Identification of new channels by systematic analysis of the mitochondrial outer membrane.

The mitochondrial outer membrane is essential for communication between mitochondria and the rest of the cell and facilitates the transport of metabolites, ions, and proteins. All mitochondrial outer membrane channels known to date are ß-barrel membrane proteins, including the abundant voltage-dependent anion channel and the cation-preferring protein-conducting channels Tom40, Sam50, and Mdm10. We analyzed outer membrane fractions of yeast mitochondria and identified four new channel activities: two anion-preferring channels and two cation-preferring channels. We characterized the cation-preferring channels at the molecular level. The mitochondrial import component Mim1 forms a channel that is predicted to have an α-helical structure for protein import. The short-chain dehydrogenase-related protein Ayr1 forms an NADPH-regulated channel. We conclude that the mitochondrial outer membrane contains a considerably larger variety of channel-forming proteins than assumed thus far. These findings challenge the traditional view of the outer membrane as an unspecific molecular sieve and indicate a higher degree of selectivity and regulation of metabolite fluxes at the mitochondrial boundary.

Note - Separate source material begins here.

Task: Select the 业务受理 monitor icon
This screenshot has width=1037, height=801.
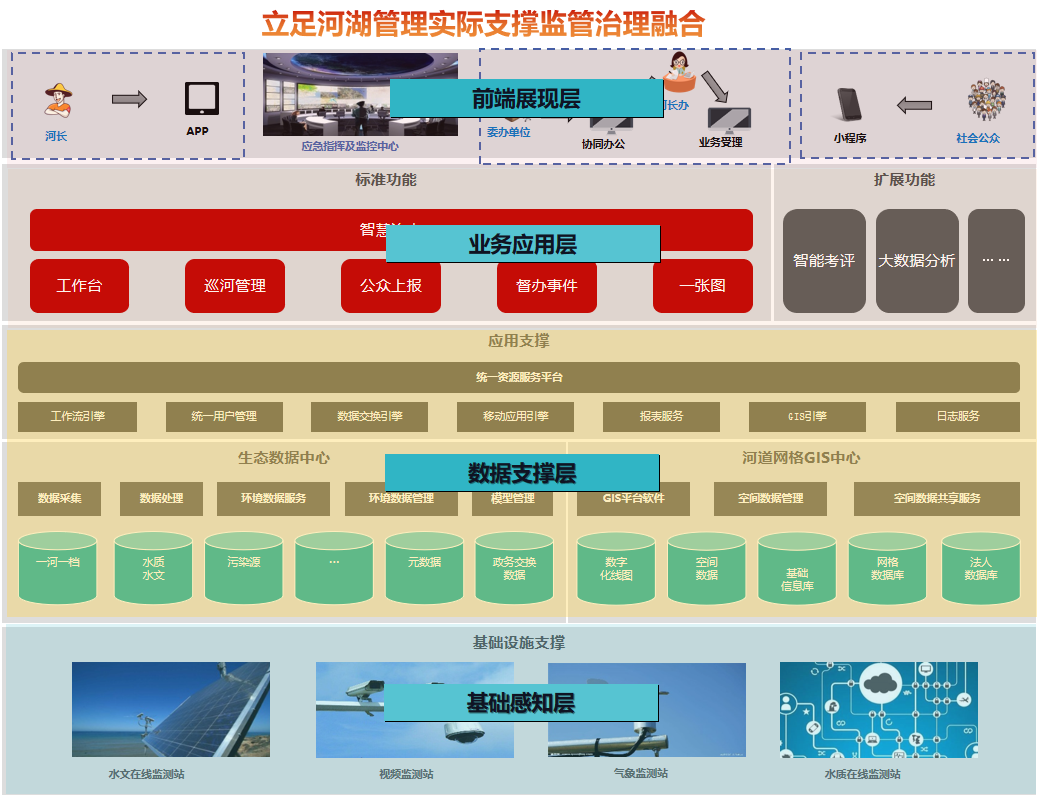Action: click(730, 118)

Separating mitochondrial protein assembly and endoplasmic reticulum tethering by selective coupling of Mdm10.

The endoplasmic reticulum-mitochondria encounter structure (ERMES) connects the mitochondrial outer membrane with the ER. Multiple functions have been linked to ERMES, including maintenance of mitochondrial morphology, protein assembly and phospholipid homeostasis. Since the mitochondrial distribution and morphology protein Mdm10 is present in both ERMES and the mitochondrial sorting and assembly machinery (SAM), it is unknown how the ERMES functions are connected on a molecular level. Here we report that conserved surface areas on opposite sides of the Mdm10 ß-barrel interact with SAM and ERMES, respectively. We generated point mutants to separate protein assembly (SAM) from morphology and phospholipid homeostasis (ERMES). Our study reveals that the ß-barrel channel of Mdm10 serves different functions. Mdm10 promotes the biogenesis of α-helical and ß-barrel proteins at SAM and functions as integral membrane anchor of ERMES, demonstrating that SAM-mediated protein assembly is distinct from ER-mitochondria contact sites.

Sam37 is crucial for formation of the mitochondrial TOM-SAM supercomplex, thereby promoting ß-barrel biogenesis.

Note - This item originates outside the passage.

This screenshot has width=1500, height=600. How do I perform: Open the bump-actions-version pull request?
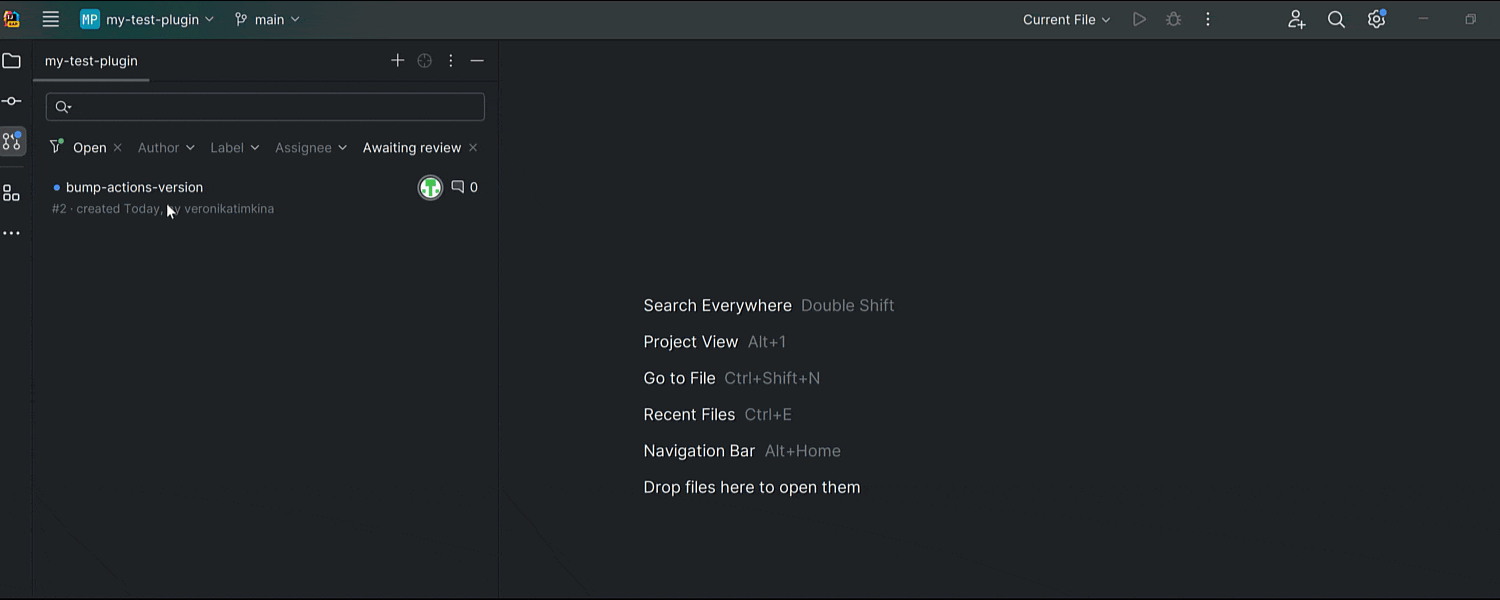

Biogenesis of mitochondrial ß-barrel proteins requires two preprotein translocases, the general translocase of the outer membrane (TOM) and the sorting and assembly machinery (SAM). TOM and SAM form a supercomplex that promotes transfer of ß-barrel precursors. The SAM core complex contains the channel protein Sam50, which cooperates with Sam35 in precursor recognition, and the peripheral membrane protein Sam37. The molecular function of Sam37 has been unknown. We report that Sam37 is crucial for formation of the TOM-SAM supercomplex. Sam37 interacts with the receptor domain of Tom22 on the cytosolic side of the mitochondrial outer membrane and links TOM and SAM complexes. Sam37 thus promotes efficient transfer of ß-barrel precursors to the SAM complex. We conclude that Sam37 functions as a coupling factor of the translocase supercomplex of the mitochondrial outer membrane.